Deep below the ice shelves of Antarctica, an abundance of new and unexpected lifeforms has been discovered. They may not be big and they may not be pretty, but the surprising discovery is teaching scientists how life can persist in one of the most obscure environments on Earth.
As reported in the journal Current Biology, researchers from the British Antarctic Survey have recently announced the discovery of 77 new species beneath the Antarctic ice shelves, including sword-shaped bryozoans and serpulid worms.
Bryozoa, commonly known as moss animals, are a phylum of simple invertebrate animals that live in aquatic environments. Typically no larger than a millimeter, these animals often consist of tough exoskeletons, similar to those of corals, with a bunch of hair-like tentacles used to filter feed. Serpulid worms are similar, sedentary suspension feeders.

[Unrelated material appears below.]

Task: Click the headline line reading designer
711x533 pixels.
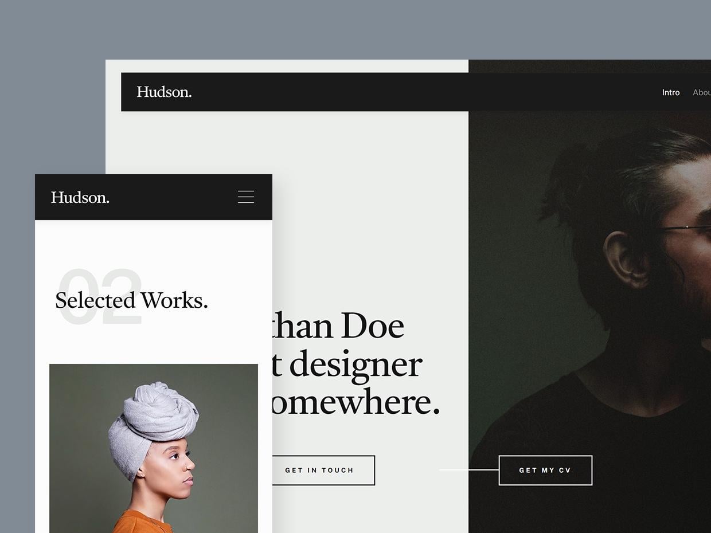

Fragments of Bryozoans were discovered on the seabed. Image credit: David Barnes
Even the presence of these simple creatures raises some big questions. Most ecosystems start with sunlight, which is absorbed and converted into usable forms of energy via photosynthesis. However, the animals live beneath hundreds of meters of ice where no light can penetrate. So, how on Earth do they sustain themselves?
“This discovery of so much life living in these extreme conditions is a complete surprise and reminds us how Antarctic marine life is so unique and special. It’s amazing that we found evidence of so many animal types, most feed on micro-algae (phytoplankton) yet no plants or algae can live in this environment,” Dr David Barnes, lead study author and marine biologist at British Antarctic Survey, said in a statement.
“So the big question is how do these animals survive and flourish here?”
The team suspects the answer lies in significant amounts of algae that have been carried under the ice shelf from open water, although questions still remain. Curiously, life is more abundant beneath the ice shelf than the open waters.
This little-known environment was accessed using a 200-meter (656-foot) deep hole that was drilled back in 2018 on the Ekström Ice Shelf near Neumayer Station III in the South Eastern Weddell Sea. Conditions on the surface here are incredibly harsh, with temperatures often dipping below zero degrees centigrade. While lifeforms have been discovered beneath the ice shelves of Antarctica before, ranging from krill to even fish, this new research has raised plenty of surprises.
“Another surprise was to find out how long life has existed here,” explained Dr Gerhard Kuhn, study co-author from the Alfred Wegener Institute who coordinated the drilling project, Carbon dating of dead fragments of these seafloor animals varied from current to 5800 years. So, despite living 3-9 km from the nearest open water, an oasis of life may have existed continuously for nearly 6000 years under the ice shelf. Only samples from the sea floor beneath the floating ice shelf will tell us stories from its past history.”